#### [QUOTED TEXT]
[start]

Monday, September 15, 2014

Leetcode: Permutation Sequence

The set [1,2,3,…,n] contains a total of n! unique permutations.
By listing and labeling all of the permutations in order,
We get the following sequence (ie, for n = 3):
  1. "123"
  2. "132"
  3. "213"
  4. "231"
  5. "312"
  6. "321"
Given n and k, return the kth permutation sequence.
Note: Given n will be between 1 and 9 inclusive.
Understand the problem:
The problem asks for return the kth permutation sequence. This question could be very similar to the permutation problem, so we can use a counter to count for the kth sequence. 
The crux of the problem is the order, so if we simply swap the ith and start th of the element of the previous approach, it will not  output the sequence in order. For e.g. when n = 3, the output is 
123, 132, 213, 231, 321, 312. So when i - start > 1, we need to swap the following elements as well. 

Naive Solution:
So the naive solution is do the permutation "in-order" and note down the nth sequence. When it meets the kth sequence, return the kth sequence. 


public class Solution {
    int count = 0;
    public String getPermutation(int n, int k) {
        if (n <= 0 || k <= 0) {
            return "";
        }
        
        int num[] = new int[n];
        for (int i = 0; i < n; i++) {
            num[i] = i + 1;
        }
        
        getPermutationHelper(num, k, 0);
        
        return Arrays.toString(num);
    }
    
    private boolean getPermutationHelper(int[] num, int k, int start) {
        if (start >= num.length) {
            count++;
            if (count == k) {
                return true;
            }
            return false;
        }
        
        for (int i = start; i < num.length; i++) {
            for (int j = start; j < i; j++) {
                swap(num, j, i);
            }
            if (getPermutationHelper(num, k, start + 1) == true) {
                return true;
            }
            
            for (int j = i - 1; j >= start; j--) {
                swap(num, j, i);
            }
        }
        return false;
    }
    
    private void swap(int[] num, int i, int j) {
        int temp = num[i];
        num[i] = num[j];
        num[j] = temp;
    }
}

Discussion:
The time complexity of this solution is factorial, so it got the TLE error on OJ. We must find another faster way to solve this question.

[end]

#### [WHAT IS ASKED]
A) Answer the following about the permutation sequence post:
(i) Between which values does the note state n will fall?
(ii) What does getPermutation return when n or k is less than or equal to zero?
(iii) What error does the discussion say the solution received on OJ?
B) Copy the stretch of the permutation sequence post from "Leetcode: Permutation Sequence" through "and 9 inclusive." word for word.

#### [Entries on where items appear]

[start]

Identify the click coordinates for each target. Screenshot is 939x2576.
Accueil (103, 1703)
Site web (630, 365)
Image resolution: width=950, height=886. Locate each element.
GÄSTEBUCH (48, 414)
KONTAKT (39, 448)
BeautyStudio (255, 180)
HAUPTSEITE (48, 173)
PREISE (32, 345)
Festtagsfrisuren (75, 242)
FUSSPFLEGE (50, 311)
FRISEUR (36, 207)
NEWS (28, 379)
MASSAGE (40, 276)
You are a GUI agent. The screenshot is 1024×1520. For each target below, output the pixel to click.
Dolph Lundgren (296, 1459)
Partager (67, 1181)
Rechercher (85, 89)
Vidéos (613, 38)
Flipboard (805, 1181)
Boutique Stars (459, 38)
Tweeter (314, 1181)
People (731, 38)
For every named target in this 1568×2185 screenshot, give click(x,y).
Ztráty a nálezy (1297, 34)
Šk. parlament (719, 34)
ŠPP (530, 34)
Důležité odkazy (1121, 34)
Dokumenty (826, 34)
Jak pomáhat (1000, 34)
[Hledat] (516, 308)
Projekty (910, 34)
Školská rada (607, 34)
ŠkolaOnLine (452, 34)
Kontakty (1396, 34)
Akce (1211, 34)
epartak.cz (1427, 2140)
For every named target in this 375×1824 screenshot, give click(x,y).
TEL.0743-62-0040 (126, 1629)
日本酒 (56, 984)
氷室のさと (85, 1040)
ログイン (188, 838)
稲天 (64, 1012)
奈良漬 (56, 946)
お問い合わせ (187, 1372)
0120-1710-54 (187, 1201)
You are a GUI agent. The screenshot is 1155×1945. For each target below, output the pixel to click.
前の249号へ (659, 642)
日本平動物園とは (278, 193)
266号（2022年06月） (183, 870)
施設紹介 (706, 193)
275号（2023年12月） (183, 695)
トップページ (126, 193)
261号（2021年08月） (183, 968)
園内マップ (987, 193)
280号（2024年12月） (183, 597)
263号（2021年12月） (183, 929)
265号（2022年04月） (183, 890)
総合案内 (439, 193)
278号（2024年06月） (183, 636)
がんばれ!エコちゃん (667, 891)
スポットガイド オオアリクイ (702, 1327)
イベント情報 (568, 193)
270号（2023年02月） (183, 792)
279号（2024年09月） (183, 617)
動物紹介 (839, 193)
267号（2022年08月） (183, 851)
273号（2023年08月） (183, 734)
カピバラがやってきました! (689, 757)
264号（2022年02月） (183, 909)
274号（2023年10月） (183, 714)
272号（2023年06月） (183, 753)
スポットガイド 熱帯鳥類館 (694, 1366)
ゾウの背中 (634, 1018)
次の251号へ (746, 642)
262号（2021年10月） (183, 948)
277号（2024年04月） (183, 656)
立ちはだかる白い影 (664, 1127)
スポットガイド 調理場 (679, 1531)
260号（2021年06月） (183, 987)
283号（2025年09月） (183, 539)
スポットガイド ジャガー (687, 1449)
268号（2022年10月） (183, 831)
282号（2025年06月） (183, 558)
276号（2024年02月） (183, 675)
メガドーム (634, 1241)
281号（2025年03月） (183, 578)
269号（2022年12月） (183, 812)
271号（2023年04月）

[end]

#### [TASK SOLUTIONS]
A)
(i) Between 1 and 9 inclusive.
(ii) An empty string ("").
(iii) The TLE error.

B)
Leetcode: Permutation Sequence

The set [1,2,3,…,n] contains a total of n! unique permutations.
By listing and labeling all of the permutations in order,
We get the following sequence (ie, for n = 3):
  1. "123"
  2. "132"
  3. "213"
  4. "231"
  5. "312"
  6. "321"
Given n and k, return the kth permutation sequence.
Note: Given n will be between 1 and 9 inclusive.